It is hardly an exaggeration to describe Ruth as a love story that changed the world. Strategically placed in the biblical timeline during the era of the Judges when 'there was no king ...and everyone did what was right in their own eyes,' this story marks the transition from anarchy to monarchy: the great-grandson of Ruth and Boaz was David, the multi-talented shepherd-boy, musician, poet and warrior who became king.
But the story's greater significance is in the line of descent to a completely different sort of king - 'great David's greater Son.' In the prologue to his account of the life Jesus, the gospel-writer Matthew highlights four marginalised women who were forbears of the Anointed King (the 'Christ') of this different sort of kingdom - among them, Ruth, a foreigner and like Jesus himself, a refugee.
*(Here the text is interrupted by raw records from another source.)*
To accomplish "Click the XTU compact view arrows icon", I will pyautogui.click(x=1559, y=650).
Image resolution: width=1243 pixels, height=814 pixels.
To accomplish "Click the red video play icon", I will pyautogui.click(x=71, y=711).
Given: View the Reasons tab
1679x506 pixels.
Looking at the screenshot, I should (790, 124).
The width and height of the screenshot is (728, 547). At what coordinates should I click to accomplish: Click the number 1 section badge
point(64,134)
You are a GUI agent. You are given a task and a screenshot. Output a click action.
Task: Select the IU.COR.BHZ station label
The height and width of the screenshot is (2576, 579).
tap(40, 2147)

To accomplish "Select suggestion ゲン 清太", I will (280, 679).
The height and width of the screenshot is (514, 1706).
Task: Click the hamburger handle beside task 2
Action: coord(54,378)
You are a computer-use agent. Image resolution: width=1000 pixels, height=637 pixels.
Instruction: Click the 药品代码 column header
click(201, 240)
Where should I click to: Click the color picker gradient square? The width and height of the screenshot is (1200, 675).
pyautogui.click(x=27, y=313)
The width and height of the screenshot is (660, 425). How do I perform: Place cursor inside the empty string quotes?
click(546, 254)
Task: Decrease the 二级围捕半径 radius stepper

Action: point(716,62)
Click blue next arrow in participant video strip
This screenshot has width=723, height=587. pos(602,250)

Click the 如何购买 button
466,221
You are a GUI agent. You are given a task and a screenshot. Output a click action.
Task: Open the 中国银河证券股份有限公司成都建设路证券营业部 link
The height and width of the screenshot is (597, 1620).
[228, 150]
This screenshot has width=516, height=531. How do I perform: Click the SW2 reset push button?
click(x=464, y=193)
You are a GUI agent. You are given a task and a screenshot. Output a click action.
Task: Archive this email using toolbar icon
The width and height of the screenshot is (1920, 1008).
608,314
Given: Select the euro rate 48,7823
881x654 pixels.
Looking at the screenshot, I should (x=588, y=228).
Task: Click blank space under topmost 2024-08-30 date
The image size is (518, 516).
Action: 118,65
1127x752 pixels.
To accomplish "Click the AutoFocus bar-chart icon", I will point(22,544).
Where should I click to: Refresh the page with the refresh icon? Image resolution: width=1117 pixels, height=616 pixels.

As the story of Ruth and Boaz unfolds, there are many such pre-echoes of the story of Jesus to be heard - not least, Boaz's role in redeeming his bride.
Many of our most pressing contemporary challenges are there in the story of Ruth: famine, refugees, bereavement, family break-up, unequal distribution of wealth, social upheaval - and even bureaucracy! Some of the remedies are there too: personal loyalty, welcoming foreigners, protecting vulnerable people, generosity, self-sacrifice and integrity.